TASK TO COMPLETE » Quote the listing below word for word, stopping after the line that contains "You are a computer-use agent. This".
Content starts
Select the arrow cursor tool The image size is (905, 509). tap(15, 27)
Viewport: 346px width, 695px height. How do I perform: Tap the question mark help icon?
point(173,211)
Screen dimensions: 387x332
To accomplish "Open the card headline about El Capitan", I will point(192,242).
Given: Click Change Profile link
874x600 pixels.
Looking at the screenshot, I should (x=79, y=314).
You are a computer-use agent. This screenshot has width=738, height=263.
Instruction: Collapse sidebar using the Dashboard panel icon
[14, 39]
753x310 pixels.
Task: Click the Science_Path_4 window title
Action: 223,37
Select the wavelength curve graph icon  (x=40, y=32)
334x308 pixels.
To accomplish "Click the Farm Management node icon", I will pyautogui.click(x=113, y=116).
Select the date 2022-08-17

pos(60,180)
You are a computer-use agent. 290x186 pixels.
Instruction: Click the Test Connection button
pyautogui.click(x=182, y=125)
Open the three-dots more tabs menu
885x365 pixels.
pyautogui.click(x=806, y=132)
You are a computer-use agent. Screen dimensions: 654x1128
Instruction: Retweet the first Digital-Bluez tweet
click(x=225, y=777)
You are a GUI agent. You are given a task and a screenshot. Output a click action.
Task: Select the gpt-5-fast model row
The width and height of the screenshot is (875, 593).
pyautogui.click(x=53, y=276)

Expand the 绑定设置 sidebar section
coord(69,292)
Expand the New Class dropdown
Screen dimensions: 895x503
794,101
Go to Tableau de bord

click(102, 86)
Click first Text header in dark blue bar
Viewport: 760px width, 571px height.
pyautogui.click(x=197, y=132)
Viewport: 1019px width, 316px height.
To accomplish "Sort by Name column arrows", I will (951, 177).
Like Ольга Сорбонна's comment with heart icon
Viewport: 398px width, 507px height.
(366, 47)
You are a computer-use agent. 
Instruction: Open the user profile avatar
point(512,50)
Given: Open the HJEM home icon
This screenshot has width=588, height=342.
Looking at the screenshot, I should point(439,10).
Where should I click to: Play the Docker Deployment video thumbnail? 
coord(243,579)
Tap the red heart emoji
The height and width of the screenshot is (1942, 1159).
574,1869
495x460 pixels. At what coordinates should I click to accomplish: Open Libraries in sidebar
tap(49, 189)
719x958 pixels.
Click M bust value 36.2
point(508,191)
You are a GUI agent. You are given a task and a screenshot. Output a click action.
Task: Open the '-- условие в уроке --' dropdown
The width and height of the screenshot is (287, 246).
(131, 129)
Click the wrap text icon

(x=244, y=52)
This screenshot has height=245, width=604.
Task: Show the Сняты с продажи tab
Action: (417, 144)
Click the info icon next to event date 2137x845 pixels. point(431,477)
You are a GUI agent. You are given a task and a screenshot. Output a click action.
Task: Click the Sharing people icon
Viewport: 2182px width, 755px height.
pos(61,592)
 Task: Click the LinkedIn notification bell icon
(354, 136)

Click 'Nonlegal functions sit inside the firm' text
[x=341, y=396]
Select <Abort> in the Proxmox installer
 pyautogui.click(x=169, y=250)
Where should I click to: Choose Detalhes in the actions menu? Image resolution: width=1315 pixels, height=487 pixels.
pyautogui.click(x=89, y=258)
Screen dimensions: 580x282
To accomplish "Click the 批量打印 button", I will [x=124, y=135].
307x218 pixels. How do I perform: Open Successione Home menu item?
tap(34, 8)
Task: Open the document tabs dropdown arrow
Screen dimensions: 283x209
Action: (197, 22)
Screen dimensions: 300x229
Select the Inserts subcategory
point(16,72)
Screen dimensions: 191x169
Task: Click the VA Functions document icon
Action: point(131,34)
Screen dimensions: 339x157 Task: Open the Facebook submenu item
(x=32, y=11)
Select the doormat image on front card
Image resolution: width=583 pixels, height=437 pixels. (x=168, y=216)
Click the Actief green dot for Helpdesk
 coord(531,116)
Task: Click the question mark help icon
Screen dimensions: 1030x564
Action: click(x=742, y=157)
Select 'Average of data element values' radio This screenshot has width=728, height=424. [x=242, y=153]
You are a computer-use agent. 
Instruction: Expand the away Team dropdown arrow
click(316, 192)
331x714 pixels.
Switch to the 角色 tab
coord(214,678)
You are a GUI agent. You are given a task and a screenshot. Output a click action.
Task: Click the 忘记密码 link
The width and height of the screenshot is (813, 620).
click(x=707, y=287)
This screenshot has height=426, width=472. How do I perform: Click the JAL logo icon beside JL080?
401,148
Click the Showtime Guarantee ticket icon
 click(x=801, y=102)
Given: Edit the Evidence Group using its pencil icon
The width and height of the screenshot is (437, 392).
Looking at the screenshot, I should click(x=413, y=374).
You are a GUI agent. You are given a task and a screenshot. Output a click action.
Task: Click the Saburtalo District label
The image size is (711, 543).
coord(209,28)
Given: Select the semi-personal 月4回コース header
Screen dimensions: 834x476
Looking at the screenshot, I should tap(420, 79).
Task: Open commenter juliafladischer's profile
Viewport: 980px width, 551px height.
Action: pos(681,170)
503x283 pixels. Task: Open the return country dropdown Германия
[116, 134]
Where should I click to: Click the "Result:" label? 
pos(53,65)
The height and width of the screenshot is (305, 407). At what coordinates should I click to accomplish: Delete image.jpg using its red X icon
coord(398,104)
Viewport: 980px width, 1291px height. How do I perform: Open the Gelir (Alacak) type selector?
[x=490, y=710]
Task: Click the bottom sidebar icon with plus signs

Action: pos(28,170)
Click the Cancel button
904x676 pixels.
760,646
Content ends
TASK SOLUTION »
Select the arrow cursor tool The image size is (905, 509). tap(15, 27)
Viewport: 346px width, 695px height. How do I perform: Tap the question mark help icon?
point(173,211)
Screen dimensions: 387x332
To accomplish "Open the card headline about El Capitan", I will point(192,242).
Given: Click Change Profile link
874x600 pixels.
Looking at the screenshot, I should (x=79, y=314).
You are a computer-use agent. This screenshot has width=738, height=263.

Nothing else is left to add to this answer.